= Beginning of Section =

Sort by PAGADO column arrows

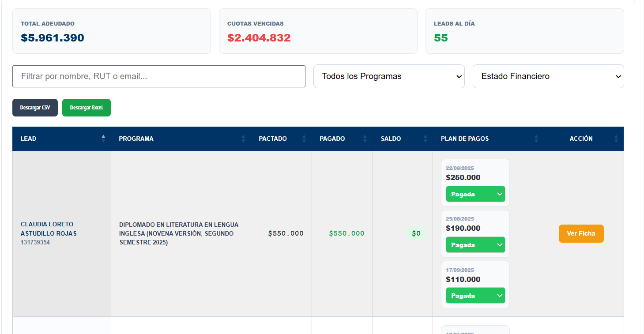point(365,139)
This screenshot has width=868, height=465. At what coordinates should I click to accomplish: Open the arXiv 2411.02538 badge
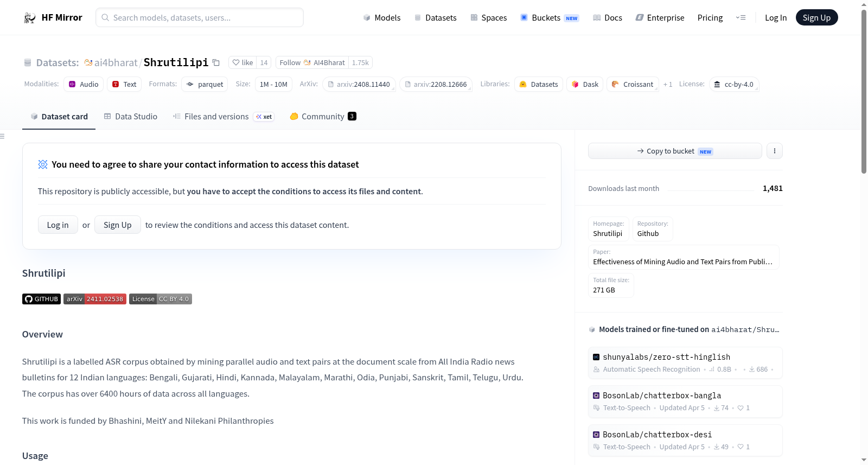(95, 299)
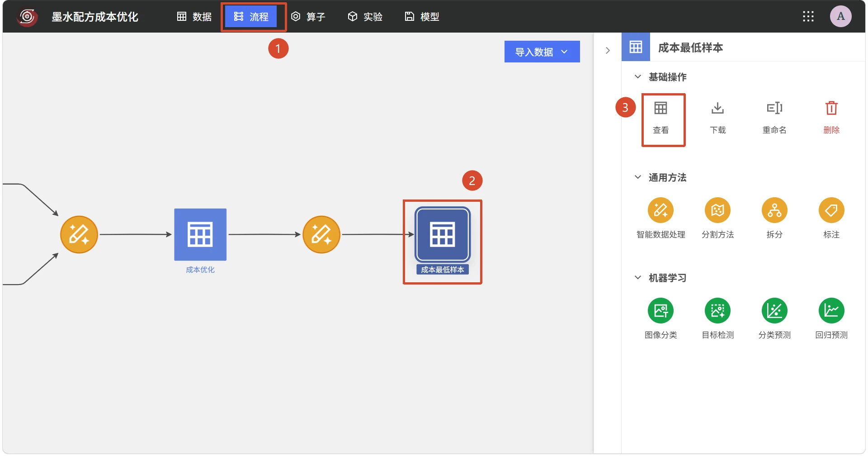868x456 pixels.
Task: Choose the 标注 tag icon
Action: pos(831,210)
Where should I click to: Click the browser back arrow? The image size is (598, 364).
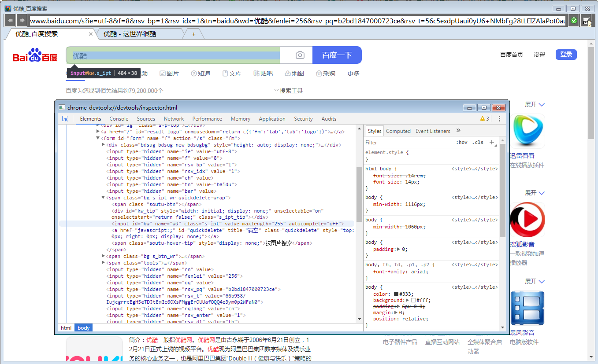10,20
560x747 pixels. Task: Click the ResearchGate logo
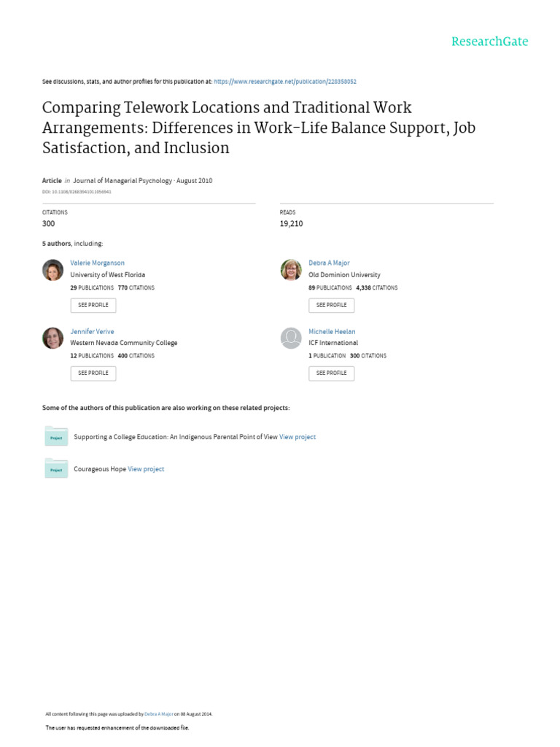click(489, 42)
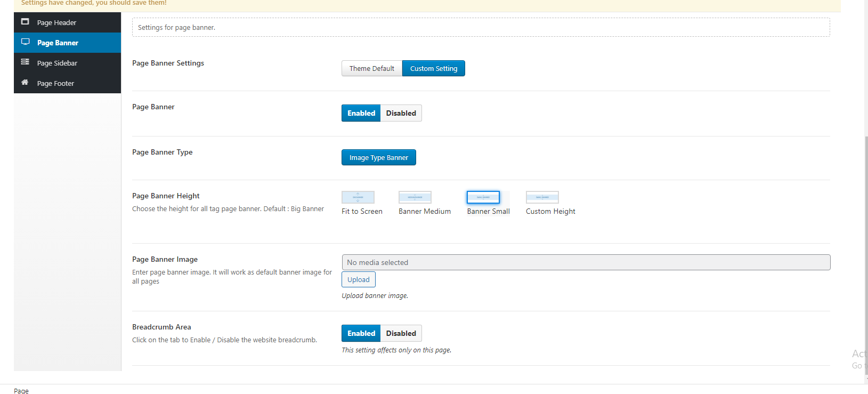The width and height of the screenshot is (868, 394).
Task: Open the Page Footer tab
Action: [55, 83]
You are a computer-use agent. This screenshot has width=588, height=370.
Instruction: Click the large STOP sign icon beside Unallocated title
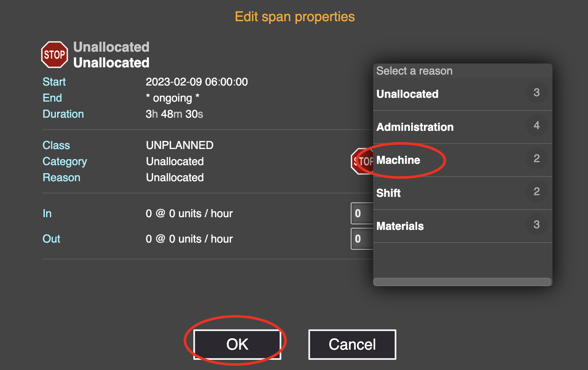(x=55, y=55)
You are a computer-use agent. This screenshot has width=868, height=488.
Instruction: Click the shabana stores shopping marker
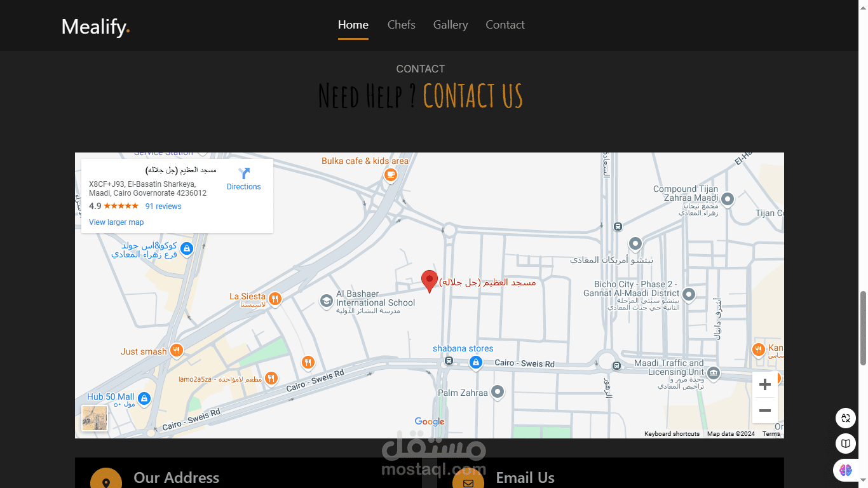click(x=475, y=362)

= End of Section =

# [Your assignment]
Nothing but the lines from the line holding "Where should I" through the last line of the entries above is to be reproduced, exactly and without pictures.

# [Result for this task]
Where should I click to: Click the browser back arrow? The image size is (598, 364).
10,20
560x747 pixels. Task: Click the ResearchGate logo
click(489, 42)
The width and height of the screenshot is (868, 394).
Task: Open the Page Footer tab
Action: [55, 83]
You are a computer-use agent. This screenshot has width=588, height=370.
Instruction: Click the large STOP sign icon beside Unallocated title
(x=55, y=55)
You are a computer-use agent. This screenshot has width=868, height=488.
Instruction: Click the shabana stores shopping marker
click(x=475, y=362)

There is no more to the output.